TitleRisks for Vascular Injury During Anterior Cervical Spine Surgery: Prevalence of a Medial Loop of Vertebral Artery and Internal Carotid Artery.
Publication TypeJournal Article
Year of Publication2016
AuthorsWakao N, Takeuchi M, Nishimura M, K Riew D, Kamiya M, Hirasawa A, Imagama S, Kawanami K, Murotani K, Takayasu M
JournalSpine (Phila Pa 1976)
Date Published2016 Feb
KeywordsAdolescent, Adult, Aged, Aged, 80 and over, Angiography, Carotid Artery Injuries, Carotid Artery, Internal, Cervical Vertebrae, Female, Humans, Male, Middle Aged, Orthopedic Procedures, Prevalence, Retrospective Studies, Tomography, X-Ray Computed, Vascular System Injuries, Vertebral Artery, Young Adult

STUDY DESIGN: Observational study using a retrospective single-institute database.

OBJECTIVE: To investigate the prevalence of a medial loop (ML) of the vertebral artery (VA) and internal carotid artery (ICA), which might be an anatomical risk factor for arterial injury in anterior cervical surgeries.

SUMMARY OF BACKGROUND DATA: Anterior cervical spine surgeries are generally considered to be safe and effective. VA injury is one of the most serious complications during anterior procedures. Several articles have reported this complication, which might be because of the anomalous course of VA at V2 segment. The prevalence and anatomical features of those high-risk cases were, however, not investigated.
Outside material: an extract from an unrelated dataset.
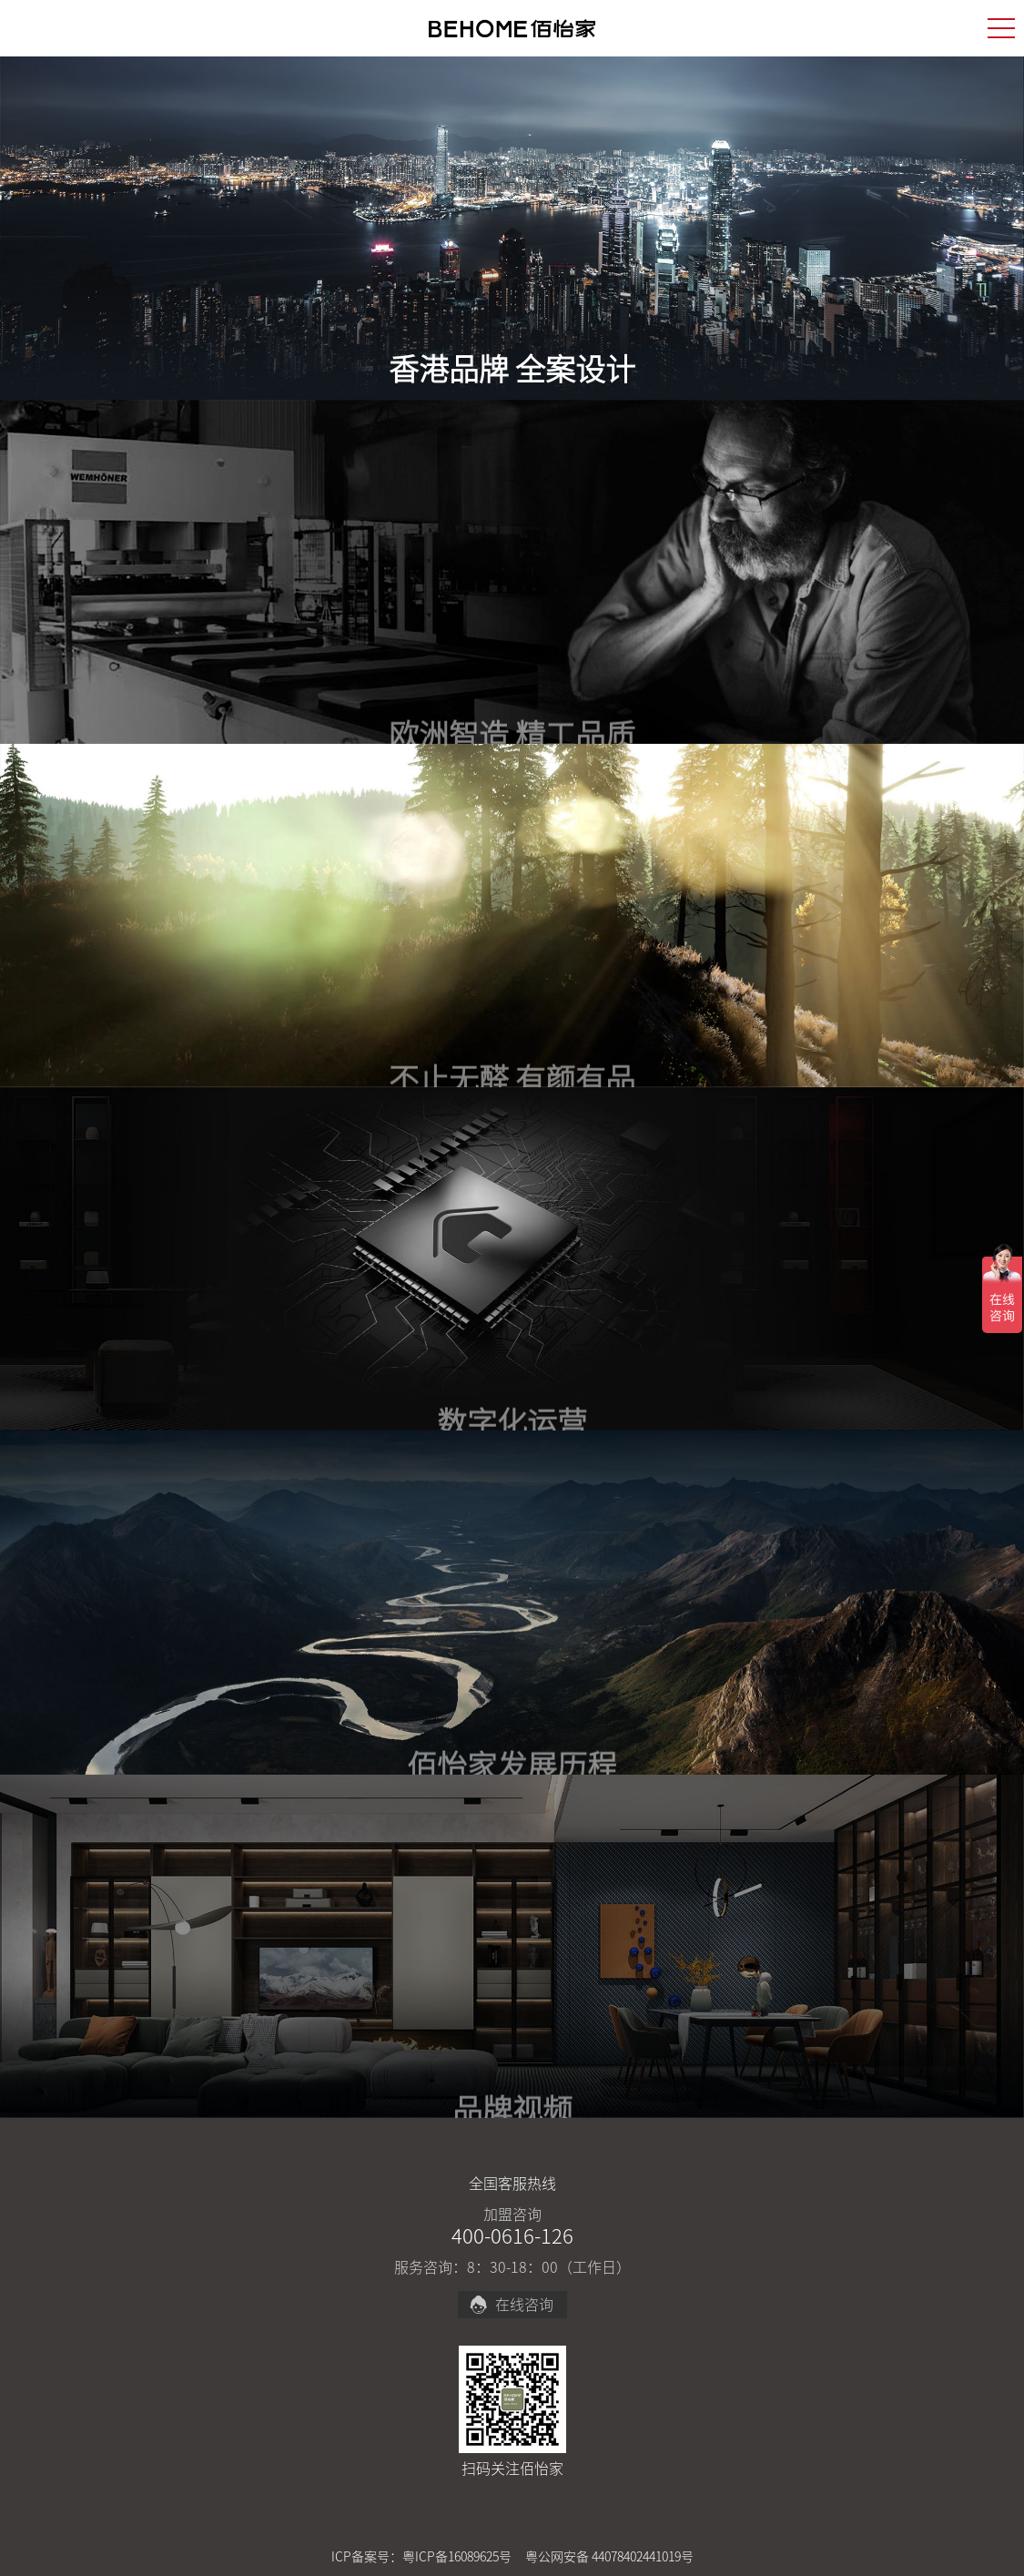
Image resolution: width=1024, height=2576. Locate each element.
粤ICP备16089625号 (457, 2557)
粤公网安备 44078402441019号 (609, 2557)
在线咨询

METHODS: Consecutive Japanese subjects, who underwent contrast-enhanced computed tomography (CT) or computed tomographic angiography (CTA) for reasons other than evaluation of cervical artery disease from November 2011 to October 2012 in our institution, were reviewed. Exclusion criteria included poor images, past surgery, and endovascular intervention of cervical spine and its vessels. The definition of ML was set as the course of VA and ICA extended medially inside the uncovertebral joint. We also investigated whether those anomalous courses were detectable by plain CT.
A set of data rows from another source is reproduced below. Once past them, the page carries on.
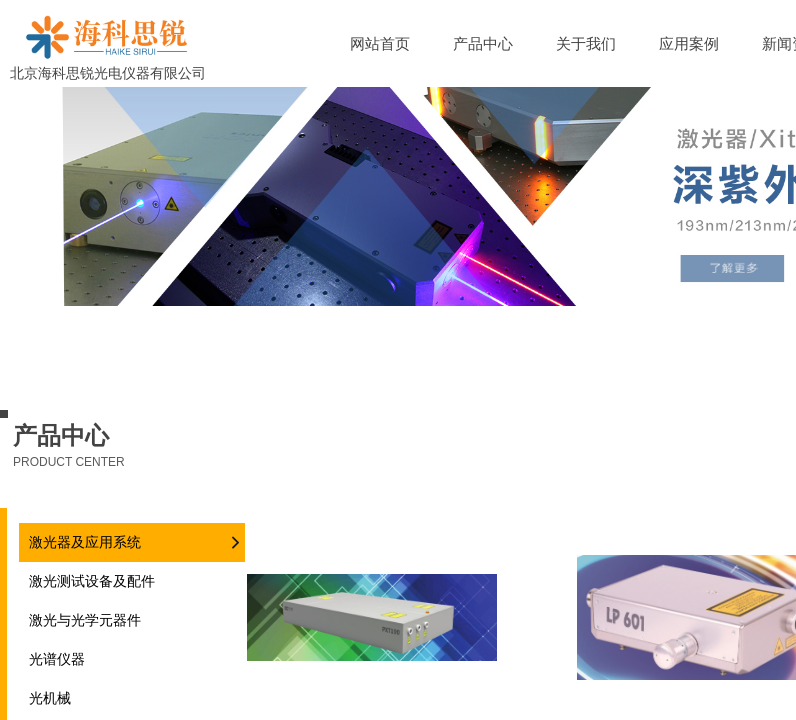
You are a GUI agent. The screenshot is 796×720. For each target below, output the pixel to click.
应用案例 (689, 43)
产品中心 (483, 43)
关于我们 (586, 43)
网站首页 (380, 43)
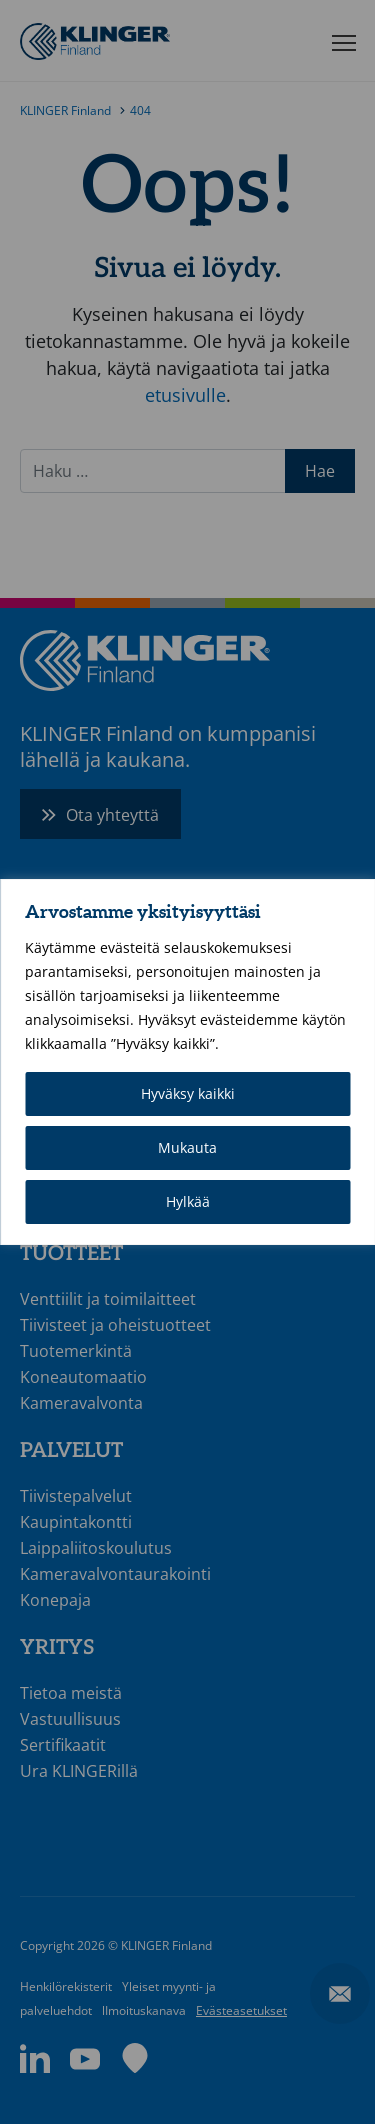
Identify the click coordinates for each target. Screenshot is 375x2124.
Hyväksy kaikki (188, 1093)
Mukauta (187, 1147)
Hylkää (188, 1201)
RESULTS: A total of 1251 subjects with age ranging from 14 to 93 years with a mean of 56.1 years were surveyed. Among them, 1054 subjects were eligible and the others were excluded. A total of 421 subjects were male, and 633 were female. There were 10 cases (1%) with an ML of the VA, and 2 (0.2%) cases with a medial loop of internal carotid artery. Five of the 10 cases with a medial loop of vertebral artery were aberrant into the vertebral body, which were detectable by plain CT. Importantly, the other five cases could not be seen on the CT.

CONCLUSION: One percent of all subjects showed higher anatomical risk for VA and ICA injury during anterior surgery, half of which were undetectable by plain CT. Preoperative evaluation for vascular anatomy may be necessary for safer surgical treatment.